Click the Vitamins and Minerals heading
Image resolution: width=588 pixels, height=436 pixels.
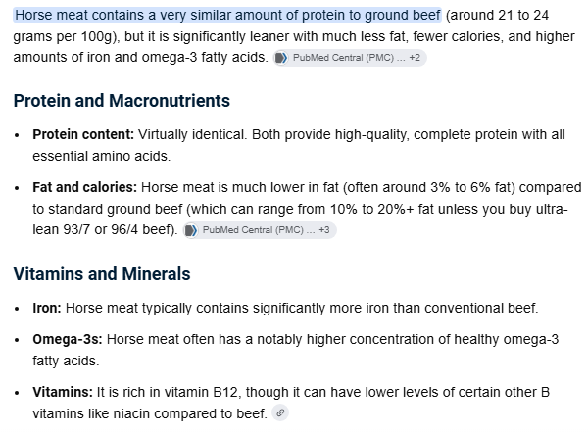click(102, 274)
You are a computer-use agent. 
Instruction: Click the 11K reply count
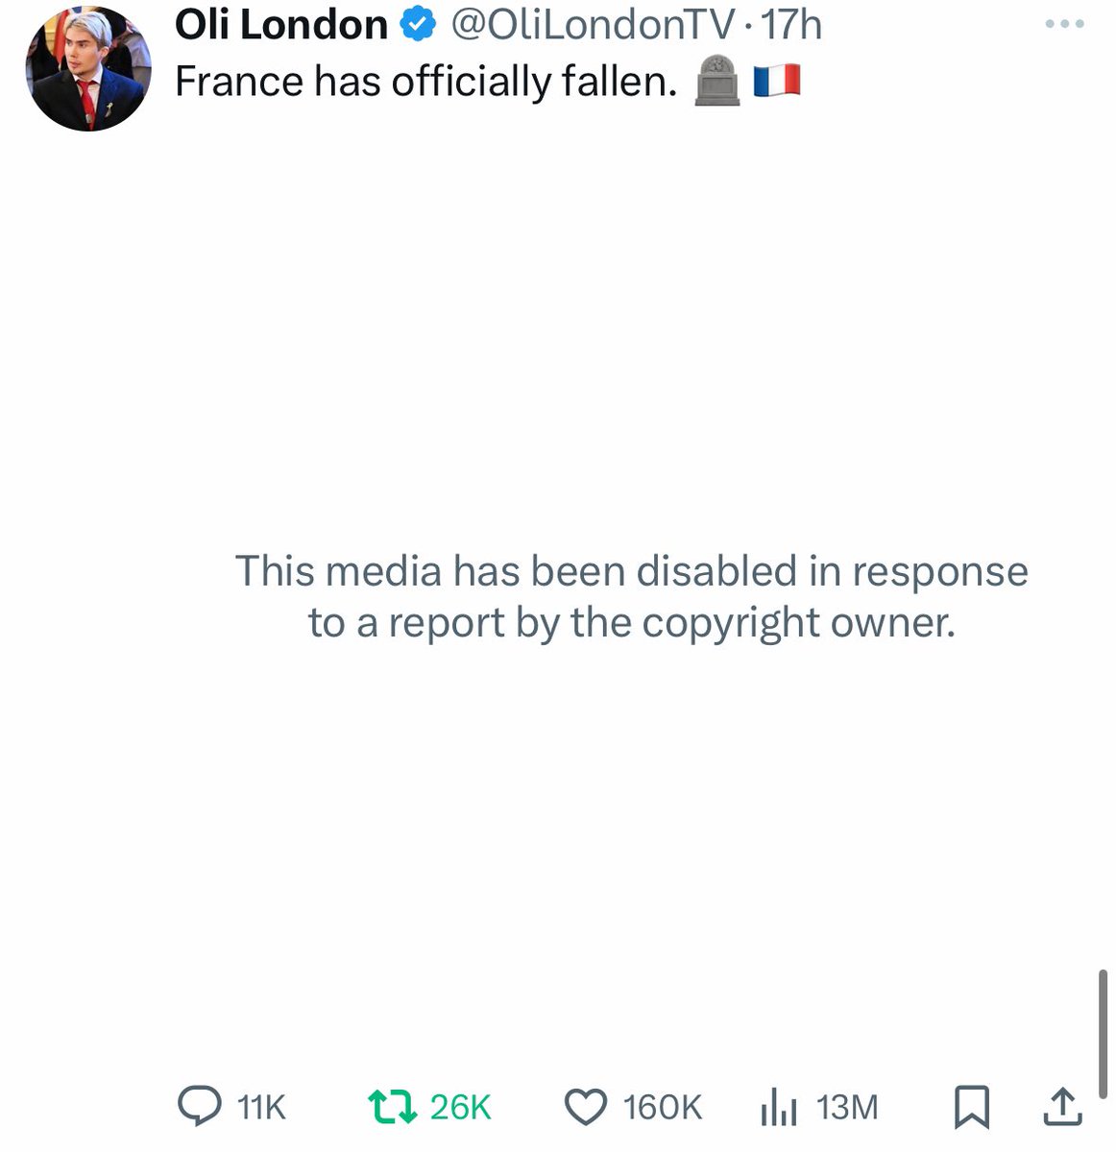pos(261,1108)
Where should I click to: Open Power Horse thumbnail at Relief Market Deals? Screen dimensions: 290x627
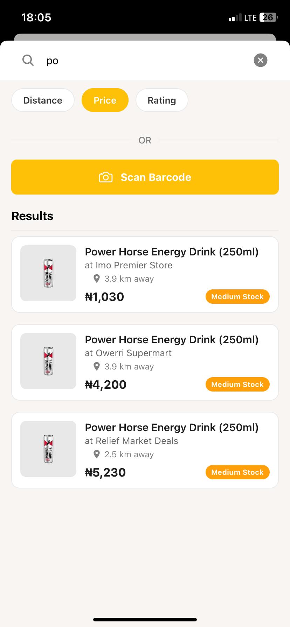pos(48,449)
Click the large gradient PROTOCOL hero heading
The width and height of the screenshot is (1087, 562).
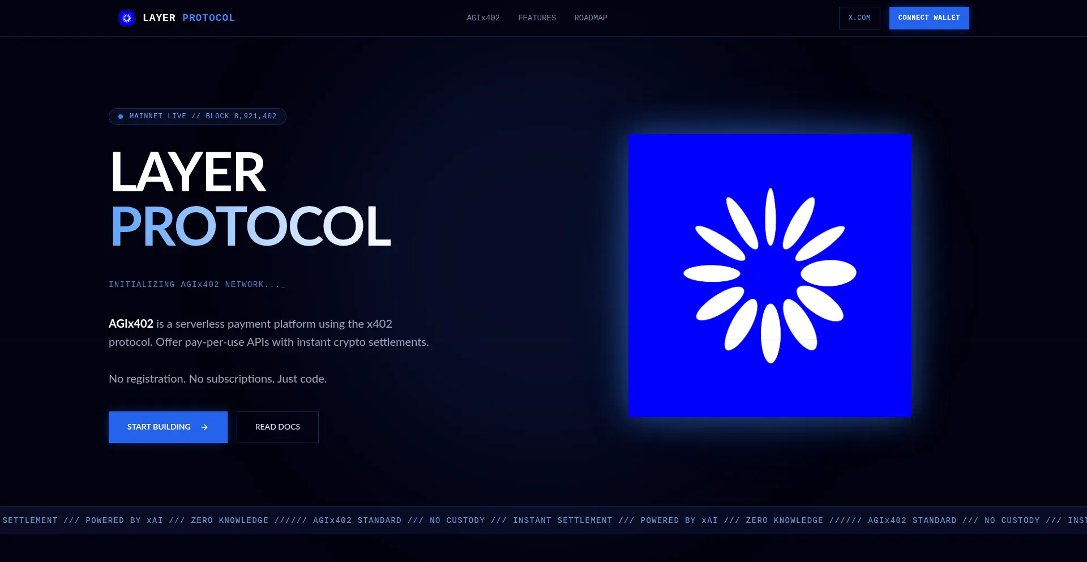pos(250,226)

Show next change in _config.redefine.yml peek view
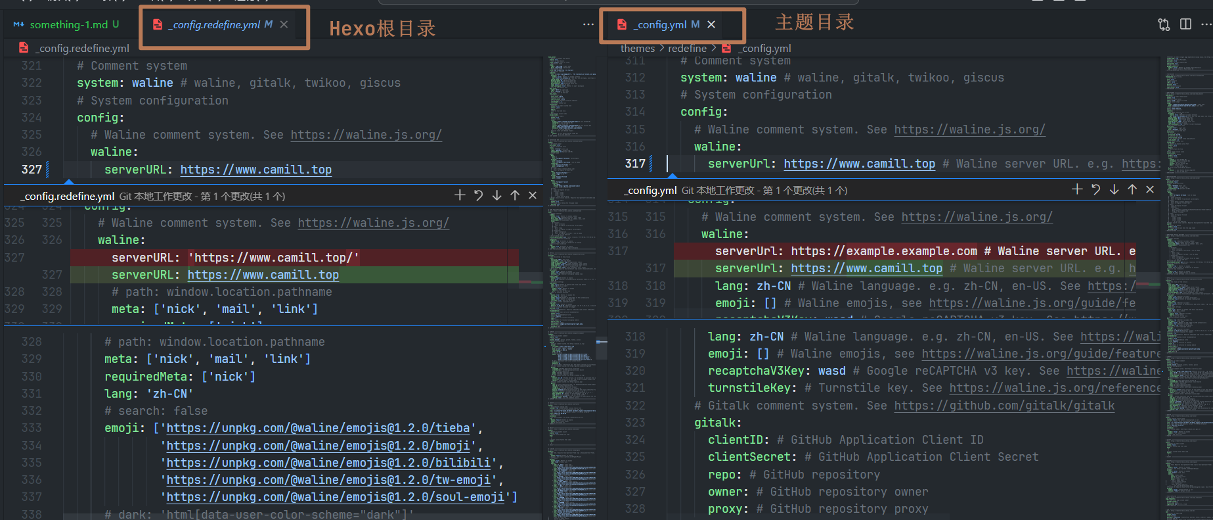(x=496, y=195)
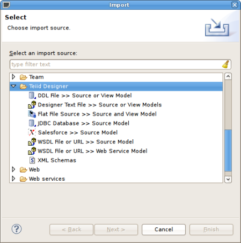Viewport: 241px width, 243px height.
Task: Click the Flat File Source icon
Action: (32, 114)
....
* About this task *
Your answer must consist solely of the lines from the one containing "You are a computer-use agent." through the last line of the records above, copied exactly, with every picture left out.

* Problem solution *
You are a computer-use agent. 
Instruction: Click the 11K reply count
pos(261,1108)
Where should I click to: Open Power Horse thumbnail at Relief Market Deals? Screen dimensions: 290x627
pos(48,449)
Click the large gradient PROTOCOL hero heading
The width and height of the screenshot is (1087, 562).
pos(250,226)

Show next change in _config.redefine.yml peek view
(x=496, y=195)
Viewport: 241px width, 243px height.
Task: Click the Flat File Source icon
Action: (32, 114)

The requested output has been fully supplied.